╭─ Page
Road to New Existence

Artiste : Okapi Busdriver

Origine : Russie

Date de sortie : Janvier 2021

Genre : Metal Expérimental / Mathcore / Prog

Lorsque, pour prouver sa valeur à la tribu, le metalleux s’en va conquérir l’inconnu, chasser de nouveaux sons tout frais à ramener au village en sortant des sentiers battus et des labels connus, un réflexe commun est de se laisser porter par l’univers visuel qu’une jolie pochette a à offrir. Réflexe qui peut parfois se montrer aussi fructueux que trompeur.

J’étais moi-même en plein dans cette quête pour servir la science (et c’est ma joie), quand j’ai vu cette pochette sur Bandcamp; un Yellow Bus classique sillonnant une route probablement située quelque part entre l’Arizona et le Nouveau-Mexique, avec un soleil couchant, un filtre orangé, un panneau routier comportant le titre du skeud tel un hommage à Kyuss, je me suis dit : « cool, du Stoner US ! »

Perdu. Déjà ces jeunes gens sont Moscovites ; regardez leur photo de groupe sur Bandcamp, le seul moyen de rendre la photo plus Russe ce serait de leur faire prendre une douche de Vodka. Et on est pas vraiment dans le Stoner, on est plutôt dans… Un peu partout en fait. Ca mélange plein de trucs, ça part dans tous les sens, ça change de rythme 3 fois par chanson ou presque ; c’est touffu !

Okapi Busdriver donc, jeune quatuor à peine éclos (leur premier album est sorti tout début 2021) qui nous sert un Métal Prog / Expérimental / Mathcore plein d’énergie et plein d’idées. Et autant la pochette laisse entrevoir une bonne vibe à la cool, autant les premiers riffs du titre d’ouverture te disent qu’on est pas là pour rigoler. Everything Burns sonne comme un Hardcore qu’est là pour péter des bouches avec des barres à mines avant d’entamer les salutations – il paraît que c’est normal, en Russie.
╰─
**Exercice court 1**
D’après la chronique de Road to New Existence, répondez :
(a) De quel pays vient le groupe ?
(b) Quand l’album est-il sorti ?
(c) Quel est le titre d’ouverture ?
**Exercice court 2**
Mettez à jour le passage de la chronique de Road to New Existence qui commence par les mots "Perdu. Déjà ces" et se termine par "normal, en Russie." : remplacez "quatuor" par "groupe de quatre musiciens".
**Exercice court 3**
Poursuivez la chronique de Road to New Existence à partir de sa dernière phrase.
╭─ Données fournies
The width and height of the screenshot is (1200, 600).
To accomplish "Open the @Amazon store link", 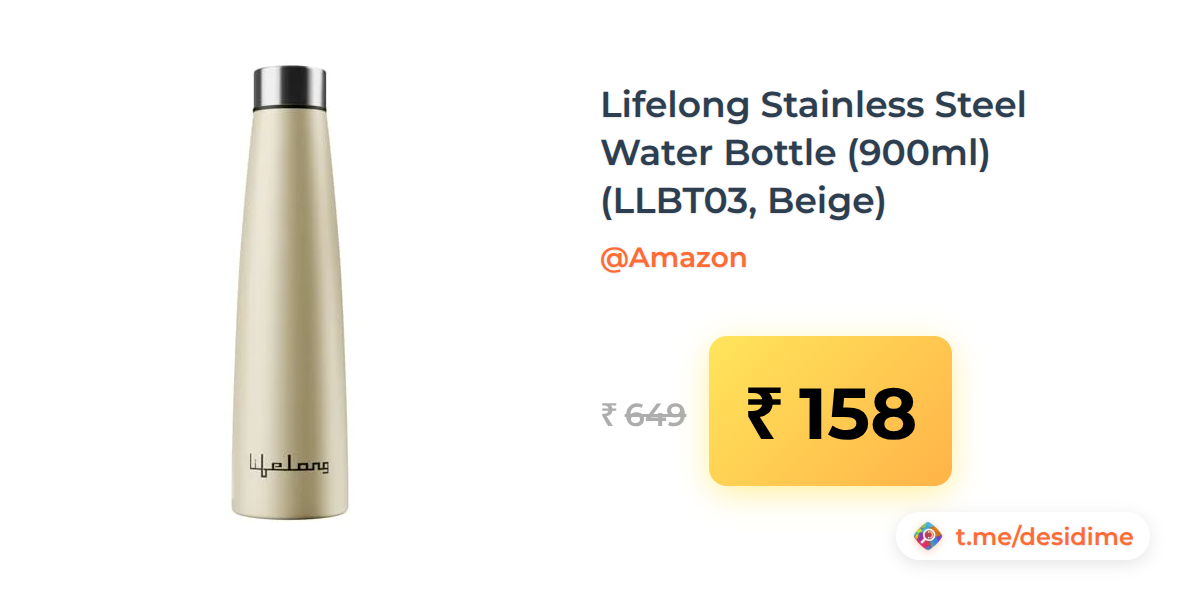I will (673, 258).
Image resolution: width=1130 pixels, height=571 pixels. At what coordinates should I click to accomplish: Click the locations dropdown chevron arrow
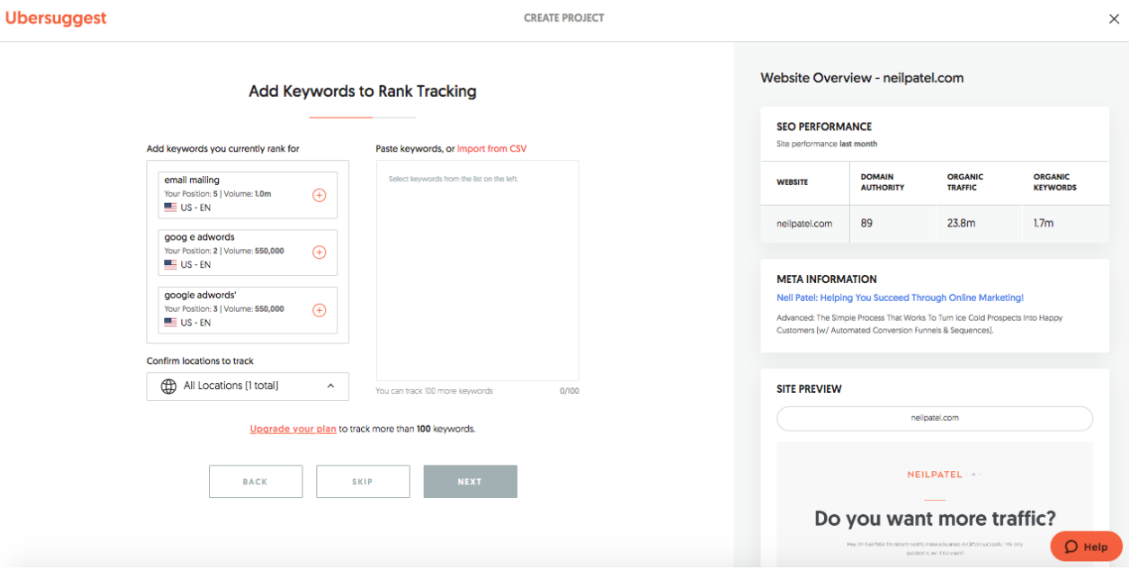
╰─
**Réponse attendue 1**
(a) De Russie.
(b) En janvier 2021.
(c) Everything Burns.

**Réponse attendue 2**
Perdu. Déjà ces jeunes gens sont Moscovites ; regardez leur photo de groupe sur Bandcamp, le seul moyen de rendre la photo plus Russe ce serait de leur faire prendre une douche de Vodka. Et on est pas vraiment dans le Stoner, on est plutôt dans… Un peu partout en fait. Ca mélange plein de trucs, ça part dans tous les sens, ça change de rythme 3 fois par chanson ou presque ; c’est touffu !

Okapi Busdriver donc, jeune groupe de quatre musiciens à peine éclos (leur premier album est sorti tout début 2021) qui nous sert un Métal Prog / Expérimental / Mathcore plein d’énergie et plein d’idées. Et autant la pochette laisse entrevoir une bonne vibe à la cool, autant les premiers riffs du titre d’ouverture te disent qu’on est pas là pour rigoler. Everything Burns sonne comme un Hardcore qu’est là pour péter des bouches avec des barres à mines avant d’entamer les salutations – il paraît que c’est normal, en Russie.

**Réponse attendue 3**
Le début de l’album est un joyeux mélange de sonorités Hardcore, d’enchaînements de polyrythmies et de contre-temps, de riffs en scie-sauteuse avec un chant éraillé et puissant qui évoque Meshuggah, une basse très présente et bien incisive et un feeling global de technicité et de précision, dans la veine d’un gros Mathcore qui sent bon le Bortsch. Pardon, le Botch.

Et là Cursed, la quatrième piste, commence sur un solo de guitare sorti de Göteborg. Un morceau plus long, plus varié, carrément progressif avec des changements de mode, quelques passages plus mid-tempo, un feeling plus mélodique dans l’ensemble qui donne plus de place à des montées en puissance et des breaks bien dosés, et un final au Sitar. Parce que why the fuck not.

Scarab Shell continue en ouvrant sur un riff et un chant qui sentent le Neo Metal / Metalcore mélodique. Avant que vous ayiez eu le temps de décider si l’album se fout de votre gueule ou pas, ça relance avec des leads de guitare du feu de Dieu et ça revient toujours sur cette base Prog / Mathcore super technique et énergique.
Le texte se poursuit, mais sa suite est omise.